Lessons from the coronavirus

The United States is in the thick of the Chinese Communist Party (CCP) virus crisis. It leads the world in the number of deaths, with reported cases in all 50 states assuming you believe the numbers coming out of the CCP. Nearly 26 million Americans have filed for unemployment benefits, which means millions of people have lost their employer-provided health insurance.

Working class Americans feel like they are living through Daniel Defoe’s Journal of the Plague Year. They are learning to live with uncertainty, constantly practicing hand hygiene and prioritizing needs from wants. The economy has come to a sudden stop, induced into a coma to deal with the public health crisis.

They are living through a disaster movie. It was business as usual until less than two months ago; now it’s business as unusual with virus precautions engulfing nearly every aspect of American life. Their lives now depend on staying home and doing nothing. A lot of thought is put into doing nothing. Even comedy is becoming tiresome – there is nothing to joke about. They are cooped up with no end in sight. It’s difficult not to be paranoid when the sky is falling and the walls of their daily existence are caving in on them and their families.

Of course, the wealthy are in a twist, grappling with the traumas of cancelled golf games and visible roots. While health care employees are working 14-hour days risking everything, Ellen DeGeneres is comparing living in her sprawling mansion to being stuck in jail.

Americans are searching for elected officials willing and able to work together and put aside their partisan bickering in the face of a national crisis. They want authority figures who do not engage in self-aggrandizement and can draw upon their experience to assuage the fears of an anxious country.

There is much Americans don’t know, and much that they think they know is probably wrong, thanks to Chinese Communist Party dissembling. It’s payback time for the globe’s fatal attraction to the CCP and dependency on foreign sources of medical supplies. It may well be that the ordinary working American will be thankful that the peak of globalization will be behind them when the country emerges from this crisis.

A key question is why the country was so utterly unprepared for this crisis. Leave it to history and to a national commission to interrogate this question. But a book published by Barbara W. Tuchman in 1984, The March of Folly: From Troy to Vietnam, may be a good place to start to answer this question. Tuchman explains how smart people in power can do stupid things. The book illustrates how governments act against their own best interests, making policy mistakes and strategic blunders. A fundamental lesson is that humanity seems unable to learn the lessons of history. In other words, why do countries keep shooting themselves in the foot?

As for history repeating itself, there was a 2019 Pandemic Flu exercise called “Crimson Contagion” run by the U.S. Department of Health and Human Services from January to August of 2019. The purpose of the exercise was to simulate the spread of a respiratory virus from China to the United States and killing nearly 586,000 Americans. The results of the exercise were defined by “confusion” and “bureaucratic chaos,” with friction emerging between the state and federal governments on issues ranging from equipment shortages to guidelines for social distancing. Sound familiar?

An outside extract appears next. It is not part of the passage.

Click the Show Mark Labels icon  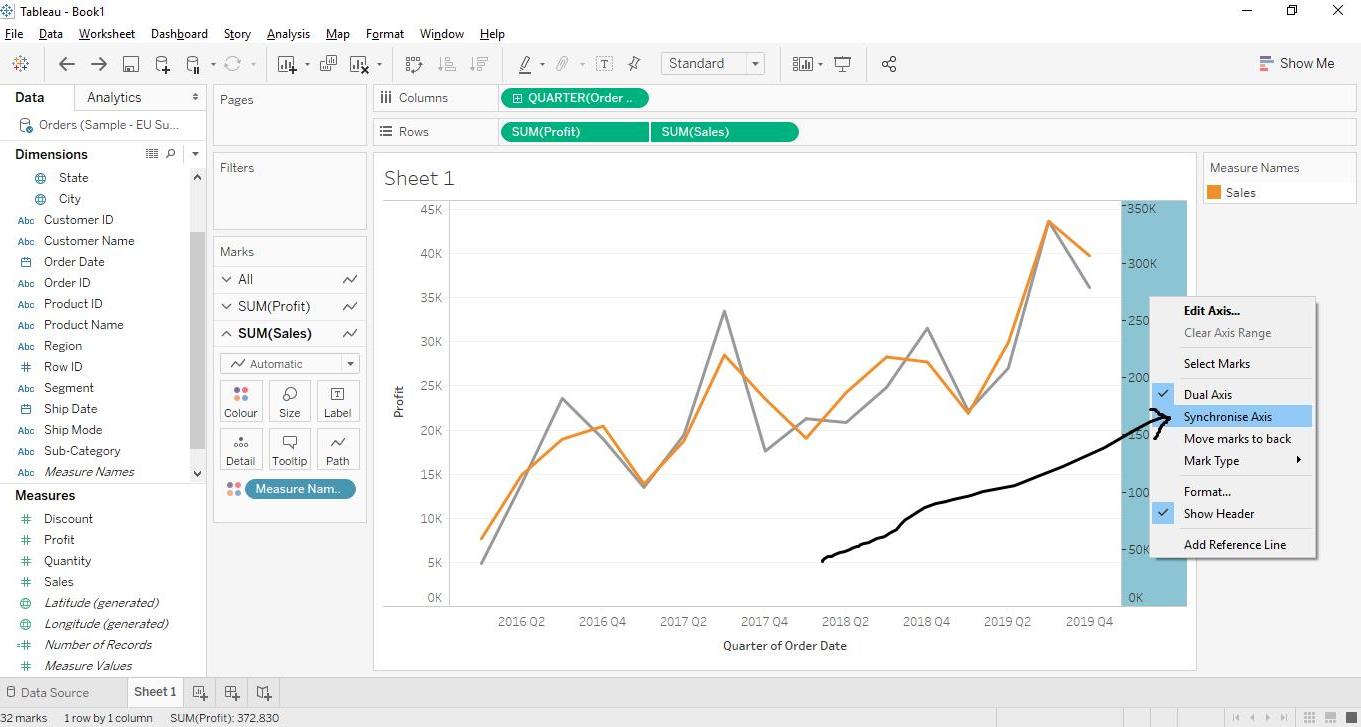604,63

There’s more. Among the most tangible results of “Crimson Contagion” was an “inability to quickly replenish certain medical supplies, given that much of the product comes from overseas.” The U.S. is paying a high price for being caught so flatfooted and the government is now playing catch up.

Best to recall the words attributed to Winston Churchill: “Americans can always be counted on to do the right thing after they have exhausted all other possibilities.”